--- MATERIAL TO PROCESS Enclosed Below ---

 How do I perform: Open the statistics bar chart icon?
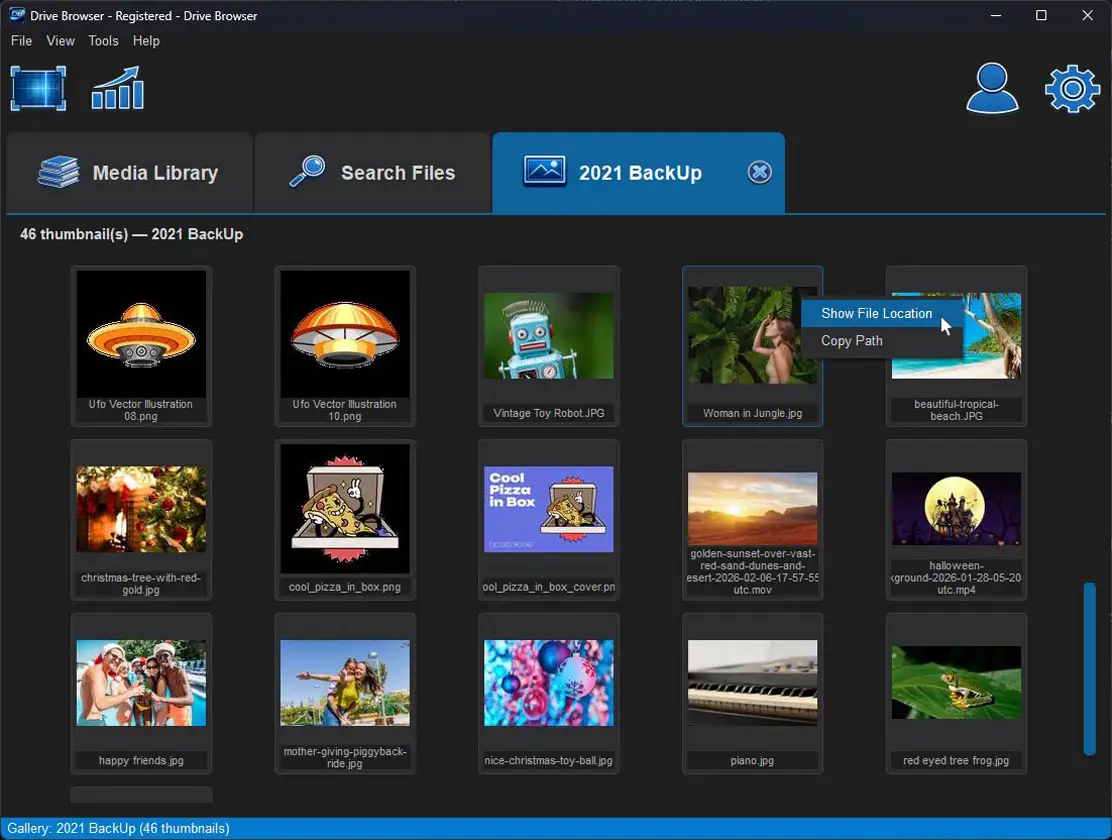tap(118, 88)
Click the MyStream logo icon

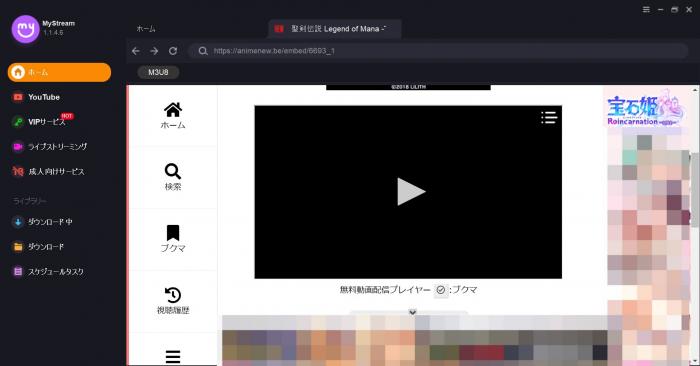click(x=25, y=29)
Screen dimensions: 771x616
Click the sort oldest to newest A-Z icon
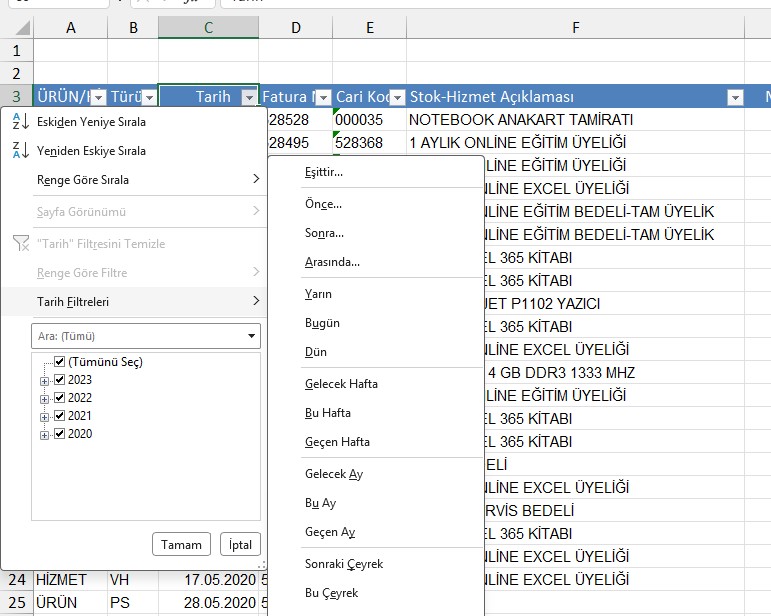click(x=20, y=122)
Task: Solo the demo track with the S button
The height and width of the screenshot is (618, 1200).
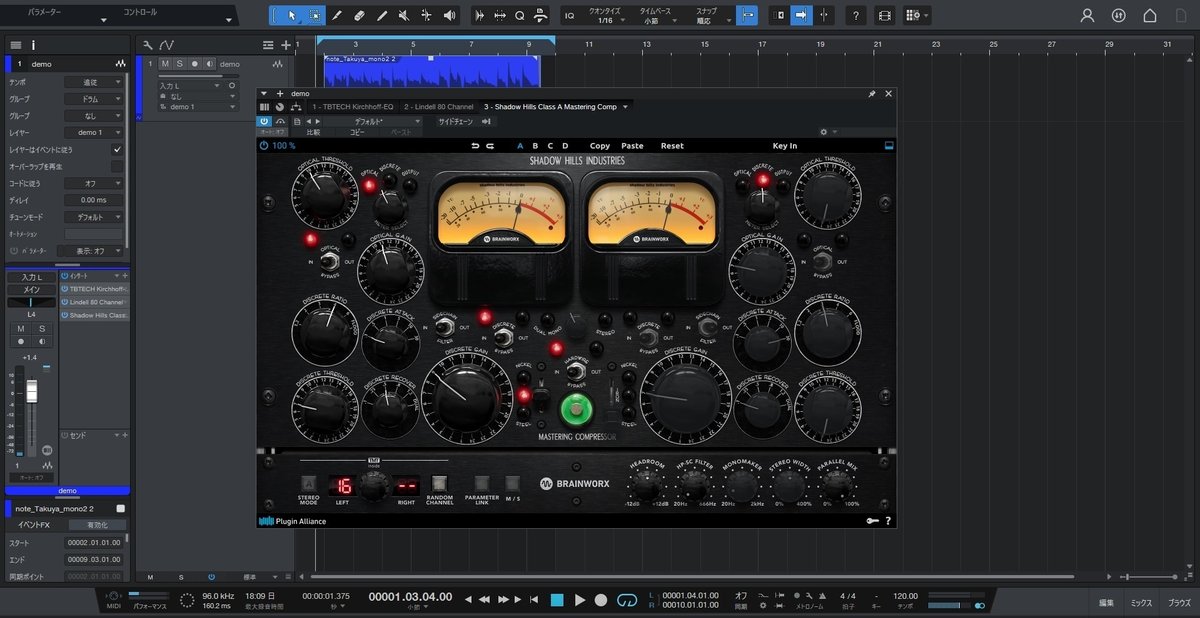Action: 180,64
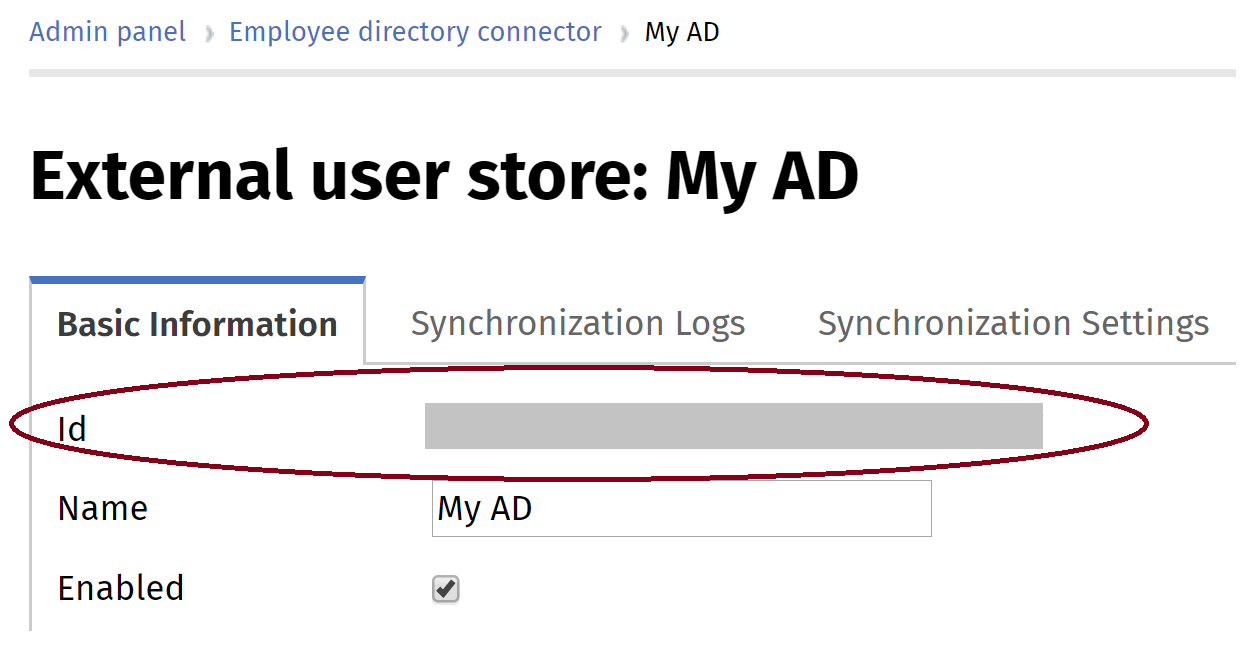Click the circled Id value area
This screenshot has height=649, width=1241.
[x=733, y=426]
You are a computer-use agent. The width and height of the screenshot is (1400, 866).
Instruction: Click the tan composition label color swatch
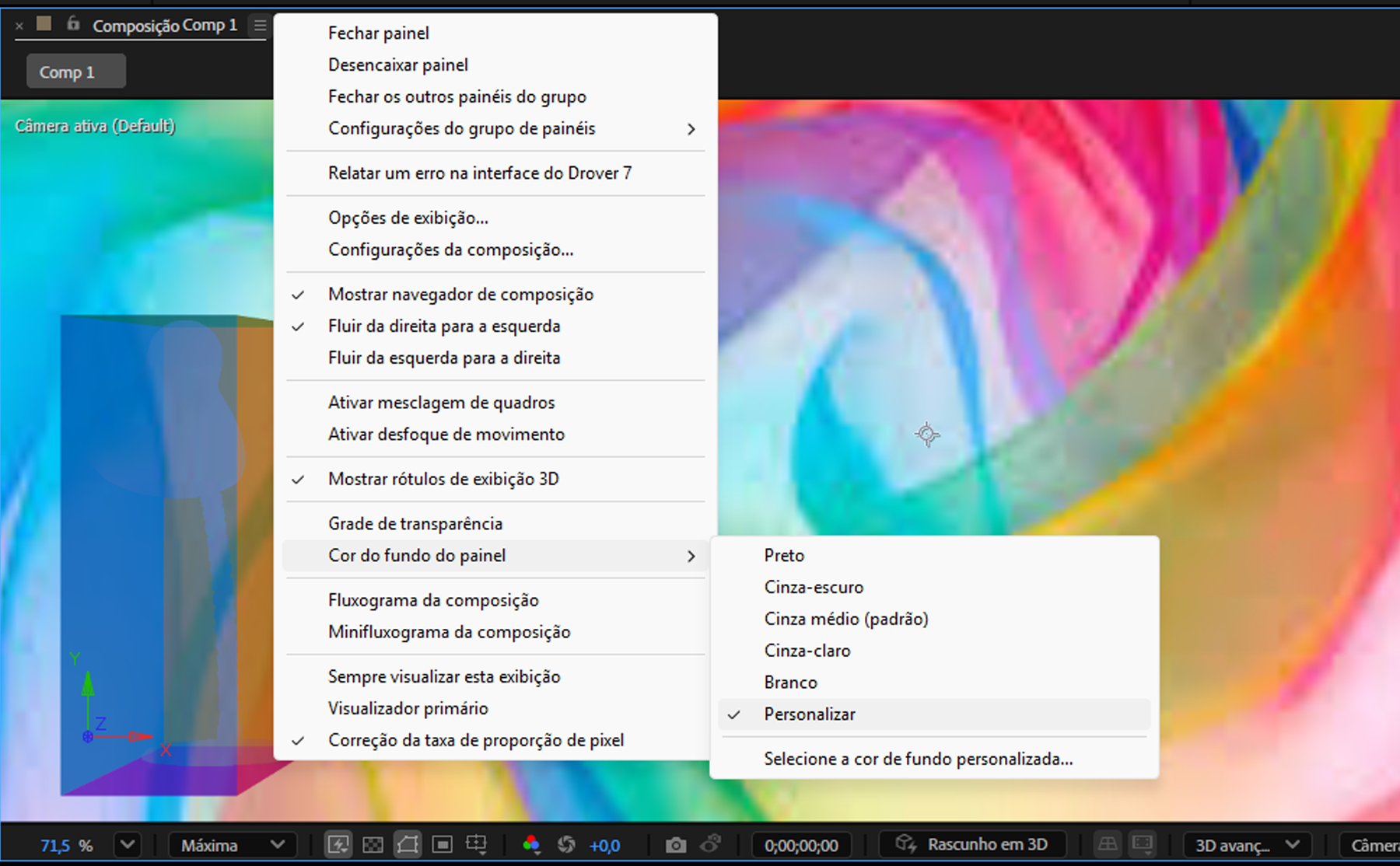click(x=44, y=24)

--- End of Enclosed MATERIAL TO PROCESS ---

YOUR OBJECTIVE: Would you copy out every entry above word for word, without the pictures?

SOLUTION FOR THIS EXERCISE:
 How do I perform: Open the statistics bar chart icon?
tap(118, 88)
Click the MyStream logo icon

click(x=25, y=29)
Screen dimensions: 771x616
Click the sort oldest to newest A-Z icon
click(x=20, y=122)
Task: Solo the demo track with the S button
The height and width of the screenshot is (618, 1200).
Action: 180,64
Click the circled Id value area
This screenshot has height=649, width=1241.
[x=733, y=426]
You are a computer-use agent. The width and height of the screenshot is (1400, 866).
Instruction: Click the tan composition label color swatch
click(x=44, y=24)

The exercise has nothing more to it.